The Broads Authority is the agency which has statutory responsibility for the Broads. The Nature Conservancy Council (now Natural England), pressed for a special authority to manage the Broads which had been neglected for a long time, and in 1978 the forerunner to the present-day Broads Authority was established by the Countryside Commission (now also Natural England). Ten years later it had become clear that a statutory body was needed, and a special Act of Parliament, the Norfolk and Suffolk Broads Act 1988 (referred to as the Broads Act) made the Broads Authority into a special statutory authority which gave it parity with national park authorities but with special responsibilities for navigation. The Broads Authority Act 2009 introduced greater safety controls on the broads and rivers.

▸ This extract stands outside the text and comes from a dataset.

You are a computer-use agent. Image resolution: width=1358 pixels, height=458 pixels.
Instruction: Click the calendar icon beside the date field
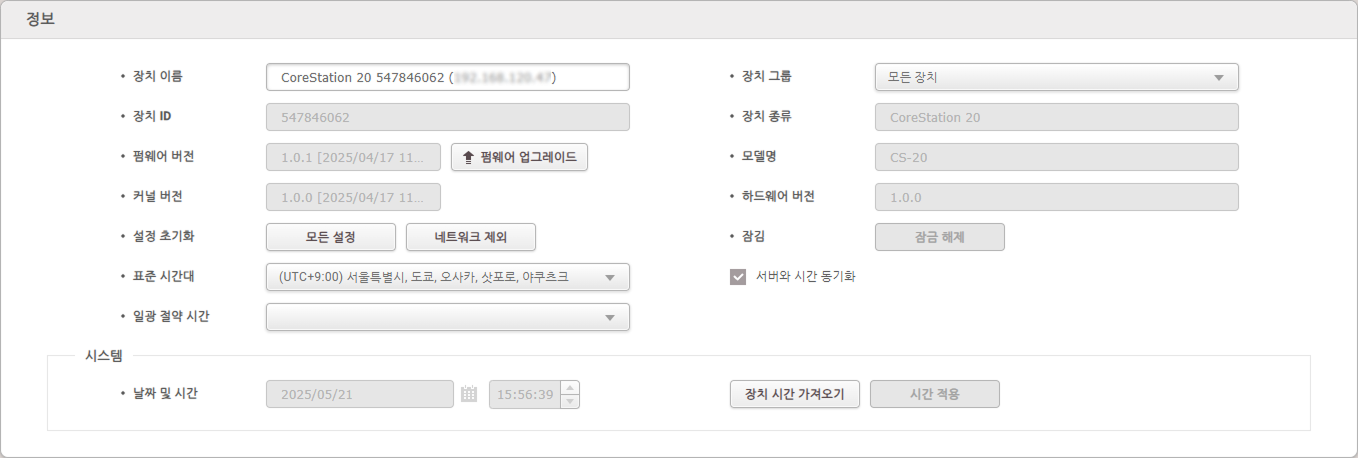(x=469, y=394)
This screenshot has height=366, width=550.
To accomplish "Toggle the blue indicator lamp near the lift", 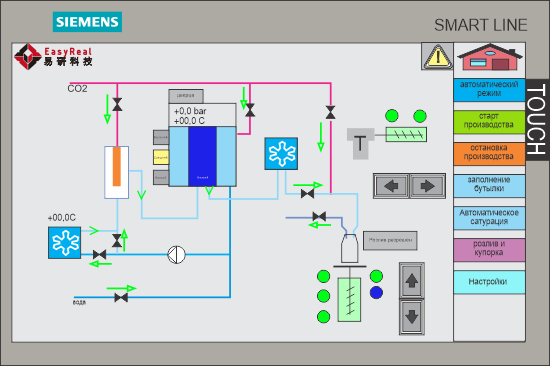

The Broads Authority has to:

- conserve and enhance the natural beauty, wildlife and cultural heritage of the Broads
- promote opportunities for the understanding and enjoyment of the special qualities of the Broads by the public
- protect the interests of navigation (as navigation authority)
- have regard for agriculture and forestry
- have regard for the economic and social interests of those who live or work in the Broads.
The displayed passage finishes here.